# Mathematics

Albright’s mathematics faculty are committed to giving students the tools and knowledge needed to achieve their goals. Faculty are available for extra help during office hours or individual appointments. They employ the latest technology—such as various iPad applications, Matlab, Excel with Visual Basic, Maple, Mathematica, and TI-89 and TI-200 graphing calculators—combined with traditional and experiential learning techniques to prepare students for success after graduation. Small class sizes benefit students from their first calculus course all the way through Abstract Algebra and Real Analysis. The most advanced classes offer even more attention, which helps students to understand complex subjects.

**Mathematics Mission Statement:**

Mathematics offers an important way of viewing, analyzing and interpreting the world. It allows us to observe patterns, develop conjectures and make predictions. We strive to nurture a mathematical point of view in our students at all levels whether they are pursuing a liberal arts education in the humanities, in need of mathematical skills to complement other fields of study or wish to study mathematics as a core discipline.

We also aim to provide a thorough undergraduate training in mathematics for those students who wish to pursue graduate study in mathematics, teach mathematics in the secondary school systems, or work in various fields of business and industry.

The mathematics department will attain these goals by:

- Providing an up-to-date curriculum that is both broad in diversity of subject matter and rigorous in content.
- Expand students’ mathematical reasoning, problem solving and communication abilities.
- Promote connections with other disciplines through the co-concentration program.
- Develop students’ use and appreciation of technologies relevant to the study of mathematics.
- Provide a curriculum of general education mathematics courses with substantive skill development in quantitative and abstract reasoning.

Albright Mathematics students learn to:

- become confident in their ability to do mathematics and statistics,
- become mathematical problem solvers,
- learn to communicate, reason, and function mathematically in a mathematical, statistical, and technological learning community,
- apply both qualitative and quantitative methods,
- demonstrate oral communication skills,
- demonstrate written mathematical communication skills.

# # #

Exercise 1 =
Using the mathematics department page, answer:
(a) Which two advanced courses are named as benefiting from small class sizes?
(b) Through what program does the department promote connections with other disciplines?
(c) Which graphing calculators does the page list?
Exercise 2 = Please write the next part of the mathematics department page, picking up after its final line.

Collected material =
# # #

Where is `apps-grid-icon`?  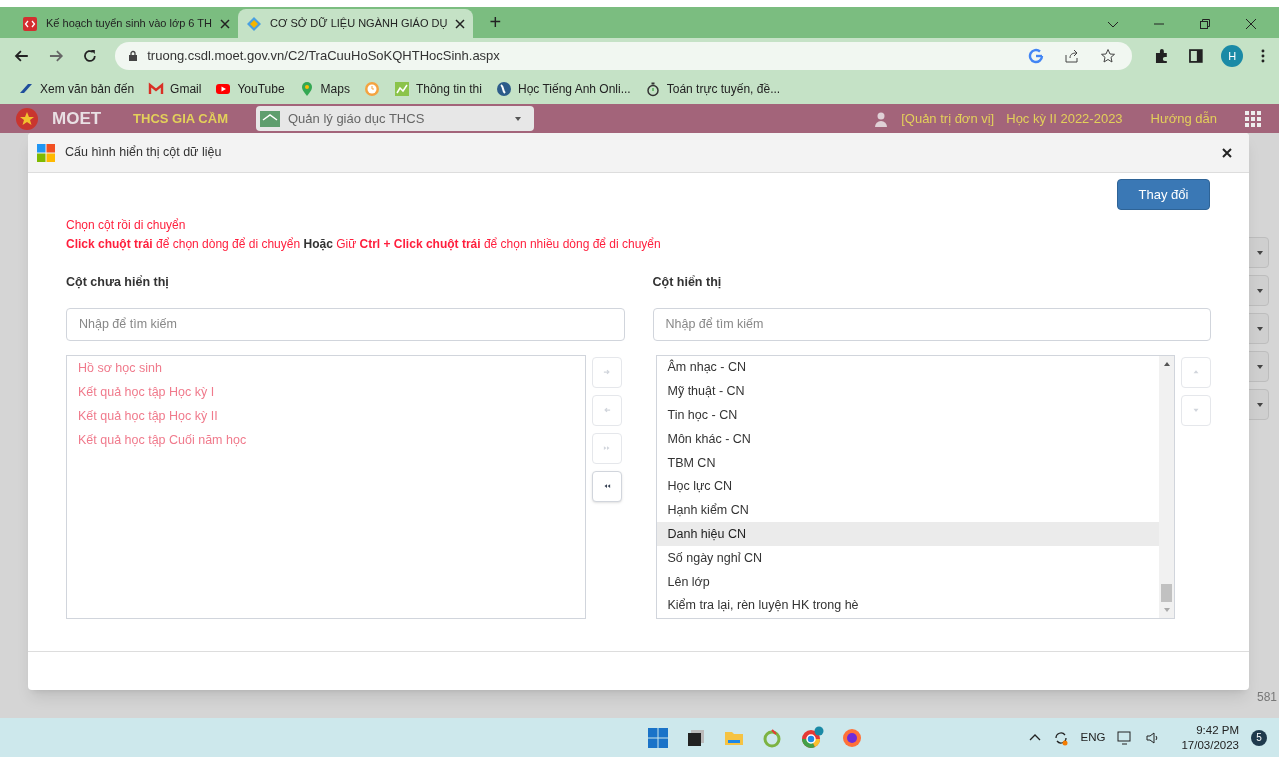 apps-grid-icon is located at coordinates (1253, 118).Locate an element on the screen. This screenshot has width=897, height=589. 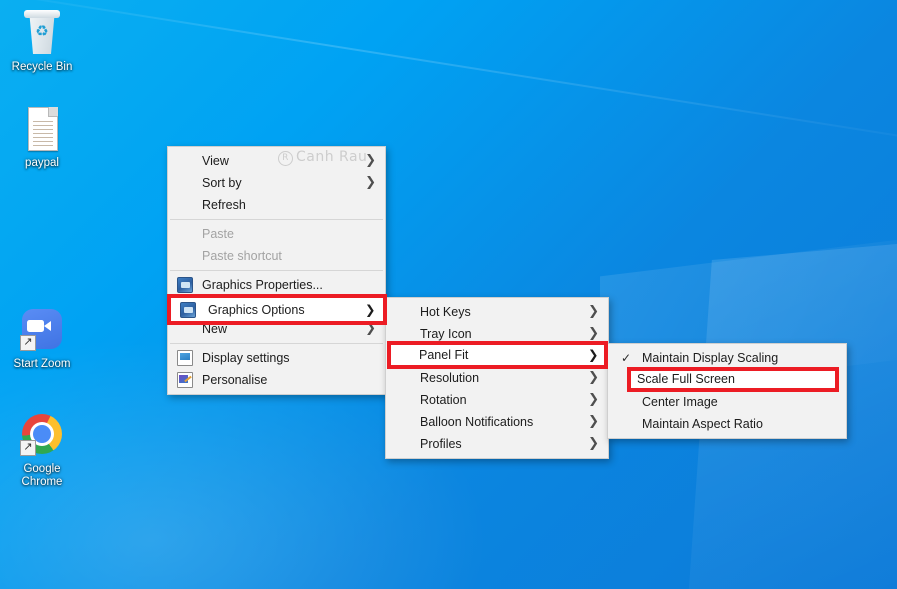
menu-item-label: Scale Full Screen is located at coordinates (691, 380).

# # #

Task result 1 =
(a) Abstract Algebra and Real Analysis
(b) The co-concentration program
(c) TI-89 and TI-200 graphing calculators

Task result 2 =
### Major in Mathematics

MAT 131, 132, 233

MAT 250

MAT 320

MAT 325

MAT 431

Five elective mathematics courses at the 300-400 level

MAT 491

PHY 201 (satisfies the General Studies Foundations Natural Science Requirement)

Students interested in pursuing graduate study in mathematics are strongly encouraged to take MAT 310, 334, 360, 435, 438, 440, and CSC141.

### Secondary Education Certification in Mathematics

The mathematics department provides a sound foundation in mathematics which is combined with the pedagogical course work offered by the Education Department. Graduates of the program will be certified for secondary teaching in mathematics, meeting all Pennsylvania state requirements for certification. Students interested in teacher certification in mathematics should consult Education Department faculty for specific requirements to meet both college and state guidelines.

MAT 131, 132, 233

MAT 250, 310, 320, 325, 334 or 360, 340, 431

One elective mathematics course at the 300-400 level

MAT 491

PHY 201 (satisfies the General Studies Foundations Natural Science requirement)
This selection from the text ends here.